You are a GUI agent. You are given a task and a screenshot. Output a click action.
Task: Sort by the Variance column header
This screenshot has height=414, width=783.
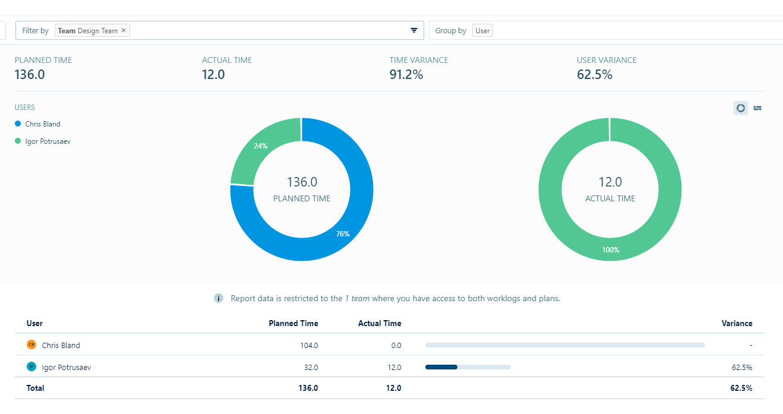pos(737,323)
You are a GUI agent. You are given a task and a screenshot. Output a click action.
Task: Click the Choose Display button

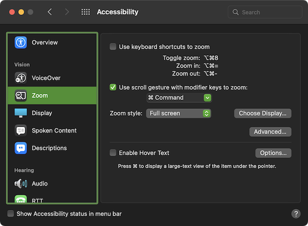262,113
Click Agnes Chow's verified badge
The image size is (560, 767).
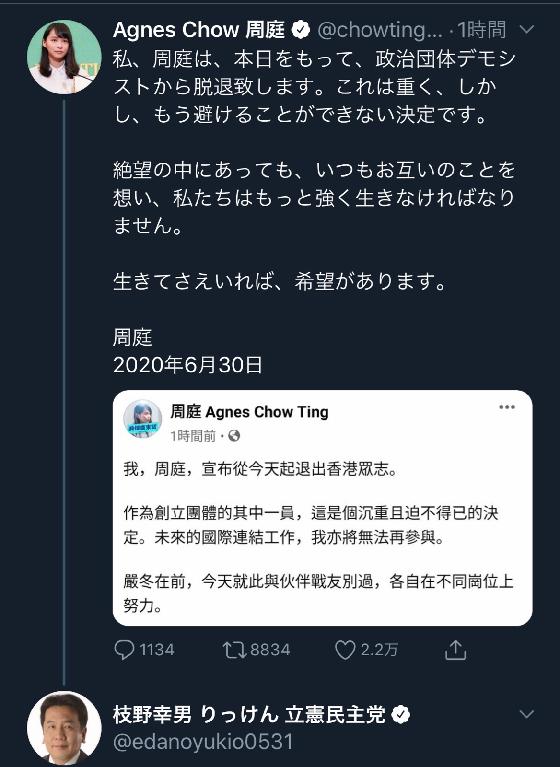301,30
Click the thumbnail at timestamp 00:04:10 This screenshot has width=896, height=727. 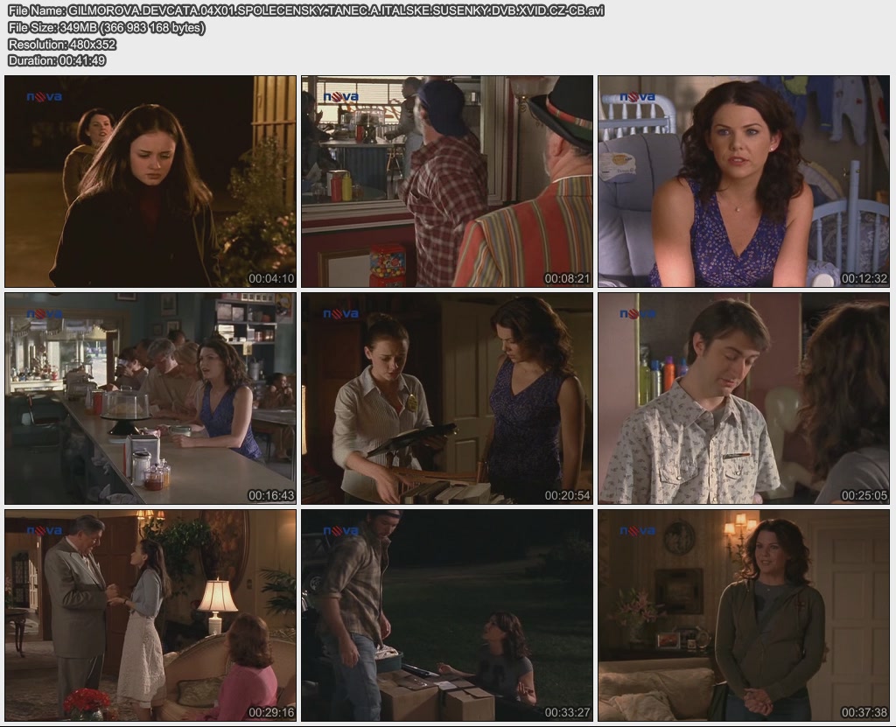(151, 181)
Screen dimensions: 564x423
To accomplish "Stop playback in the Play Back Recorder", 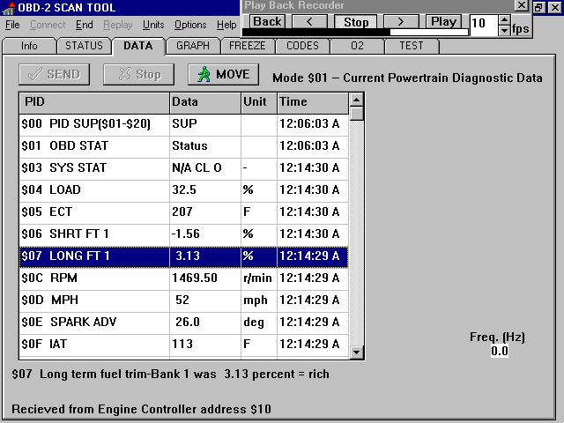I will (x=356, y=21).
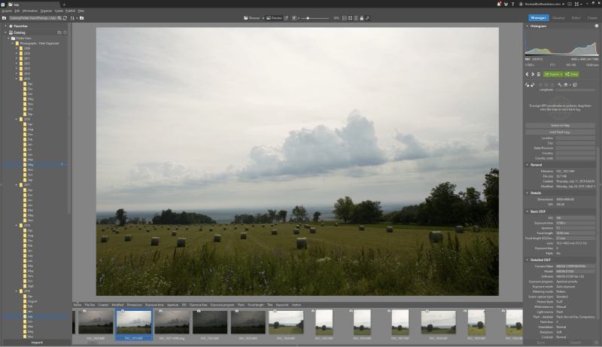The image size is (602, 347).
Task: Click the refresh icon beside the path bar
Action: tap(64, 17)
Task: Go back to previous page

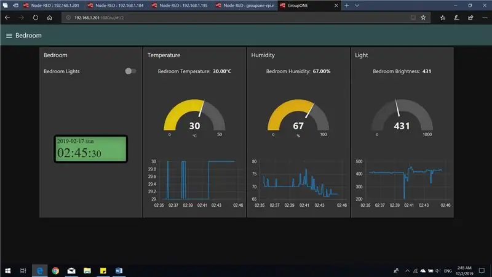Action: click(x=7, y=18)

------------------------------

* What is being asked
Please write out exactly, and only, the lines from the beginning of the entries through the line containing "Click Agnes Chow's verified badge", including both and skipping all pictures.

* Problem solution
You are a GUI agent. You are given a task and a screenshot. Output a click action.
Task: Sort by the Variance column header
This screenshot has height=414, width=783.
pos(737,323)
You are a GUI agent. You are given a task and a screenshot. Output a click action.
Task: Click the Choose Display button

262,113
Click Agnes Chow's verified badge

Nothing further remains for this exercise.